Collected data entries
========
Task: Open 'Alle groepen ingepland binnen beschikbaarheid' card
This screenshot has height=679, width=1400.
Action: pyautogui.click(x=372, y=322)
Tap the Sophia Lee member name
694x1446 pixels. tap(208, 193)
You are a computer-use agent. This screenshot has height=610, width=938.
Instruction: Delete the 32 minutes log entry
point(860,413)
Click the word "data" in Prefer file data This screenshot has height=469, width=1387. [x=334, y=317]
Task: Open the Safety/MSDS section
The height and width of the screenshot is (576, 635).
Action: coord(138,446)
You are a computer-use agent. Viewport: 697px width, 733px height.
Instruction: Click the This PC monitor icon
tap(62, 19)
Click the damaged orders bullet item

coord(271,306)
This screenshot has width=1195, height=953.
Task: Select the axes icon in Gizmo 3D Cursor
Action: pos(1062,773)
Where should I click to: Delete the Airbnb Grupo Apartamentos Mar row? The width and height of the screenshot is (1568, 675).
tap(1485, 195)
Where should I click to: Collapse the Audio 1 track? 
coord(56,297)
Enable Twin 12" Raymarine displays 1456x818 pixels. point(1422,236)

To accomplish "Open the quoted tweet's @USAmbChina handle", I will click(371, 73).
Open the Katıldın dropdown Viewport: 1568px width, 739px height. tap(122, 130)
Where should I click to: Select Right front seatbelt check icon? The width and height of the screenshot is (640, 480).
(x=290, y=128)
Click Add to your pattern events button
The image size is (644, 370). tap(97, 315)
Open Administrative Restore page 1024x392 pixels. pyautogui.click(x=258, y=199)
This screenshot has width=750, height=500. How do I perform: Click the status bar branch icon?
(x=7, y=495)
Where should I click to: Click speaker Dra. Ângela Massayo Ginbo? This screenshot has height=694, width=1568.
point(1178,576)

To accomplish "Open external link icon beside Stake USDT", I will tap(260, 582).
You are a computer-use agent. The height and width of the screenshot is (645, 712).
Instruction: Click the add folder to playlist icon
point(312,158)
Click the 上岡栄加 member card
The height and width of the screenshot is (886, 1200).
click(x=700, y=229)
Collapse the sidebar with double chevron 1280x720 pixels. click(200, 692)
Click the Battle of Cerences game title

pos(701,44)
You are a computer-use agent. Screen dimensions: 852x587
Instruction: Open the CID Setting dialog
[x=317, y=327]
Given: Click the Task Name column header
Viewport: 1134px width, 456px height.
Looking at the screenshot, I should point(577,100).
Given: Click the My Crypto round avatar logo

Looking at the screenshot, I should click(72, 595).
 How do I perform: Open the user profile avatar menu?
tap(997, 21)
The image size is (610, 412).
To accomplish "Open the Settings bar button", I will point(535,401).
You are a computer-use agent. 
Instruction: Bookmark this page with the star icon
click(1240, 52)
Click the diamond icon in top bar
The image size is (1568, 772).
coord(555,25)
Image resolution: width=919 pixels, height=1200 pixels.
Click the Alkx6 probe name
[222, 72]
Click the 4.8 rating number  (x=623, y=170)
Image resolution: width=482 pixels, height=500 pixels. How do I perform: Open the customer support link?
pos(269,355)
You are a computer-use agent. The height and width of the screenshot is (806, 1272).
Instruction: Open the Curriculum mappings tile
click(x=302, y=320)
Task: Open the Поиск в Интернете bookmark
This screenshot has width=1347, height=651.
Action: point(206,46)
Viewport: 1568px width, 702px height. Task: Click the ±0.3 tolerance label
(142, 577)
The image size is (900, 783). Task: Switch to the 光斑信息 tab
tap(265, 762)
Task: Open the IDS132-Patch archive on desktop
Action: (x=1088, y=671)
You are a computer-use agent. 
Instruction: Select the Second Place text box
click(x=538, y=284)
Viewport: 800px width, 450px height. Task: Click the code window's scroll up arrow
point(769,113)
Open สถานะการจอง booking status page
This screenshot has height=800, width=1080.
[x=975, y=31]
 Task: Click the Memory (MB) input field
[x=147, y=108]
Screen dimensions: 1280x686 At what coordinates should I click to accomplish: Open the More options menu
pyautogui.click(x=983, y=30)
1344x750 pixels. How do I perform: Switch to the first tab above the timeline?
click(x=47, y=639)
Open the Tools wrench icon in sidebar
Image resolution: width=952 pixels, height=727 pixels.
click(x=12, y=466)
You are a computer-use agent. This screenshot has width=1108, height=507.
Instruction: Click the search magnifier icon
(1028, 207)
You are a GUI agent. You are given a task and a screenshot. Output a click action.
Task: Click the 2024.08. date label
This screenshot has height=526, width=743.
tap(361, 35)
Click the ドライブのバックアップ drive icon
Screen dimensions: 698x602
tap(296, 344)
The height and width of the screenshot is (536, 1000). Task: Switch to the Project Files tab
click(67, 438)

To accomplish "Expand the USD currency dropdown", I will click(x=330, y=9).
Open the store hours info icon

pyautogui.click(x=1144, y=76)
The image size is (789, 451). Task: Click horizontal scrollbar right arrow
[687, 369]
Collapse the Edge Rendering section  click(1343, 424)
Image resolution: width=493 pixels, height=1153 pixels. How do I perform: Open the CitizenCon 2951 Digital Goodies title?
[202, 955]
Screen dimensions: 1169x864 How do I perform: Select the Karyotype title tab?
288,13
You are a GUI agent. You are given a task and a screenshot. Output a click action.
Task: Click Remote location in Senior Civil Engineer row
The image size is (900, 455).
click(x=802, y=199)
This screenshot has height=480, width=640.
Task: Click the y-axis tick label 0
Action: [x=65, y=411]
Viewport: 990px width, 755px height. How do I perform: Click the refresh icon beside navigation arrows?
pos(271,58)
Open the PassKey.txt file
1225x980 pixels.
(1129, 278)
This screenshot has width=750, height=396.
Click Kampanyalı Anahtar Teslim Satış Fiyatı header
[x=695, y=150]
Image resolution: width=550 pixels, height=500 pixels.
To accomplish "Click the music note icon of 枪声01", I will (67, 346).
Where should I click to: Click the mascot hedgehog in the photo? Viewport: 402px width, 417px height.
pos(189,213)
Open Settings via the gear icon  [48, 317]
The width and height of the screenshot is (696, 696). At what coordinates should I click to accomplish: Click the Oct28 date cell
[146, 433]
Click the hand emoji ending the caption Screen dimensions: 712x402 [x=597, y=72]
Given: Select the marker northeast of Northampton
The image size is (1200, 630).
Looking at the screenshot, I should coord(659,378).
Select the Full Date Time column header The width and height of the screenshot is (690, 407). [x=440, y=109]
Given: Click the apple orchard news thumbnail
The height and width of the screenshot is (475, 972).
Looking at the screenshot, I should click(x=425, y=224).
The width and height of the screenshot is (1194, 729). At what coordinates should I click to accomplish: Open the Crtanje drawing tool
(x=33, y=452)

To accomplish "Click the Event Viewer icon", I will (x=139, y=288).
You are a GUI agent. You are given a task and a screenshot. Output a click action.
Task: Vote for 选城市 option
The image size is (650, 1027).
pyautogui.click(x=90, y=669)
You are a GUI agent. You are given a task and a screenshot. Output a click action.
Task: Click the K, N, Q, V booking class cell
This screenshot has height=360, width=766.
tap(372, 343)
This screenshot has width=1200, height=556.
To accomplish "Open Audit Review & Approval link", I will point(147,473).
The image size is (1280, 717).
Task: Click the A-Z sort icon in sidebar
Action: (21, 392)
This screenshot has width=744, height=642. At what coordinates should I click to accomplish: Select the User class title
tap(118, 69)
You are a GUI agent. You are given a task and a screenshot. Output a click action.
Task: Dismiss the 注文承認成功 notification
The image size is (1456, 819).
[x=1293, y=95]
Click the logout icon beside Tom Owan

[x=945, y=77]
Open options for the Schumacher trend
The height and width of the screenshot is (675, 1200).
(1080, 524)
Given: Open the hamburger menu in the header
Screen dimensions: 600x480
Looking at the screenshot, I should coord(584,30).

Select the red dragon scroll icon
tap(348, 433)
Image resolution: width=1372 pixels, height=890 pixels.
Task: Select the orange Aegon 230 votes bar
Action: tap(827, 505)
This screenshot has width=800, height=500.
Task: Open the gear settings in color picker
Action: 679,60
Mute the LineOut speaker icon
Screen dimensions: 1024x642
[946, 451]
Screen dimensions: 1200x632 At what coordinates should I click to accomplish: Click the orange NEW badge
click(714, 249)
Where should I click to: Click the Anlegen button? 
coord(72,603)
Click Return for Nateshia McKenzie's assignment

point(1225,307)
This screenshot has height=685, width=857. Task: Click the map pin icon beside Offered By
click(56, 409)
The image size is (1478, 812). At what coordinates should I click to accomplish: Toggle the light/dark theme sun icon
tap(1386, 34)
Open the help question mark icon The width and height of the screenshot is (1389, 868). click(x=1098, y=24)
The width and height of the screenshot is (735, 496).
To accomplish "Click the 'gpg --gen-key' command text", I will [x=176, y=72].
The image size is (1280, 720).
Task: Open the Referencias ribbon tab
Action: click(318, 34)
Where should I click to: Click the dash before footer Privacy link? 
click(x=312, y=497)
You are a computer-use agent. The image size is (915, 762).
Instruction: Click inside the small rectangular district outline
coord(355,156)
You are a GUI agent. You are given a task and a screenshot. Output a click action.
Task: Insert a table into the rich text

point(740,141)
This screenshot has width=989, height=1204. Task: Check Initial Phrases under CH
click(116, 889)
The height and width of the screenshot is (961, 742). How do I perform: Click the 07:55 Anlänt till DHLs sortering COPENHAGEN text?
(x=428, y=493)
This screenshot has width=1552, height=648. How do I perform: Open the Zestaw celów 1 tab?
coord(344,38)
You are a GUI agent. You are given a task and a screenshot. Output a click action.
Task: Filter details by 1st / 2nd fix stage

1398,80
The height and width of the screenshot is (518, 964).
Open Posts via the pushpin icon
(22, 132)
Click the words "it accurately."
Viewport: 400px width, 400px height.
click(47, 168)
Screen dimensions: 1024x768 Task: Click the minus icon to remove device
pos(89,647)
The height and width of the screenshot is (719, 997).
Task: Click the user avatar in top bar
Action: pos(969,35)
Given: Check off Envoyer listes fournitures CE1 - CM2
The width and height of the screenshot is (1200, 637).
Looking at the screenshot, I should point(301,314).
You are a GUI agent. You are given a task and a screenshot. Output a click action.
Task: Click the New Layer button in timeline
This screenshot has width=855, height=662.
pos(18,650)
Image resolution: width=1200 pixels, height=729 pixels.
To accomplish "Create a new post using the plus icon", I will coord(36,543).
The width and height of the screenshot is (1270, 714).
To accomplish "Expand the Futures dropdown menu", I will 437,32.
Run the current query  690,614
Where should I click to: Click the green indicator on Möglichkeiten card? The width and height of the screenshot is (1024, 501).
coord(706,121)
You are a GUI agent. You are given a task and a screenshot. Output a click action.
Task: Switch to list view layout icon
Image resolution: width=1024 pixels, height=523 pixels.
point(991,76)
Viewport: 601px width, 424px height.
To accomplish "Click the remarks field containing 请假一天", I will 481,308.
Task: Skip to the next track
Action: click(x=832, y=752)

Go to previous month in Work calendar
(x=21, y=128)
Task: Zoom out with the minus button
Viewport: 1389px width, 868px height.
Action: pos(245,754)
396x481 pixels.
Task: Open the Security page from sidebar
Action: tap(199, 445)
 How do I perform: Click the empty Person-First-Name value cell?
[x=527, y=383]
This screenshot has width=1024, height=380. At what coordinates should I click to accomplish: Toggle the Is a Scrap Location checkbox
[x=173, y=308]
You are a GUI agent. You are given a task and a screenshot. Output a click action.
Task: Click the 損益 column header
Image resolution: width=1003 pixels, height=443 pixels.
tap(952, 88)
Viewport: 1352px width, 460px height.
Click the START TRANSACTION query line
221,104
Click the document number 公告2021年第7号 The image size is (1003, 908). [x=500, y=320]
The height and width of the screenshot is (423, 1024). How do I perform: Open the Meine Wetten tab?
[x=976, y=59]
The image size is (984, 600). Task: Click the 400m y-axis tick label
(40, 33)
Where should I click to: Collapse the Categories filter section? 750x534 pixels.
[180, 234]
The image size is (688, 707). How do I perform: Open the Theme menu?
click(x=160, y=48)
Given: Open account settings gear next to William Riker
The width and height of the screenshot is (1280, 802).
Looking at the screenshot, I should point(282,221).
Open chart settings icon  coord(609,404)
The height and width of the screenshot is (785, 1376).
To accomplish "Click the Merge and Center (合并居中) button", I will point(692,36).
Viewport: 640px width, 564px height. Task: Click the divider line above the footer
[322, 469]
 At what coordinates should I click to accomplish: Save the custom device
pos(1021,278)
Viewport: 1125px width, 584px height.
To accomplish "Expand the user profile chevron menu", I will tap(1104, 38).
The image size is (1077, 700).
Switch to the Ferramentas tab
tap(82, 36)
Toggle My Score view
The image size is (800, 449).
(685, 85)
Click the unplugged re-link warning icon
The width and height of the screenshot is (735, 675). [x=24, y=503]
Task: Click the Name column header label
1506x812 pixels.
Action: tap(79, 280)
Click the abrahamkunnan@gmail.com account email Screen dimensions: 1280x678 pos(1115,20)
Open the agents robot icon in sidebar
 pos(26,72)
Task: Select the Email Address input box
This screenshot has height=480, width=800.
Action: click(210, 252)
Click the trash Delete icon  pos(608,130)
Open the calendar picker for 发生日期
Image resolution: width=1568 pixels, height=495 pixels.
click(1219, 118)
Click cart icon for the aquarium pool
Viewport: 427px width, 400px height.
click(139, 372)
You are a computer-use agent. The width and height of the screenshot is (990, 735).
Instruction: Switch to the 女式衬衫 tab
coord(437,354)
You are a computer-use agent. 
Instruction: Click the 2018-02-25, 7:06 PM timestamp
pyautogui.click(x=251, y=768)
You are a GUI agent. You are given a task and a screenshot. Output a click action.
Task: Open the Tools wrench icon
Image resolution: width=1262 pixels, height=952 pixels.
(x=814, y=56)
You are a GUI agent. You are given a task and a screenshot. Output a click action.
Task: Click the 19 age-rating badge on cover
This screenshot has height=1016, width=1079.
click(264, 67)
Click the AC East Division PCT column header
========
[Task directions] The answer must be a single number: the count of lines in the data that contain the word "booking".

[Written answer] 2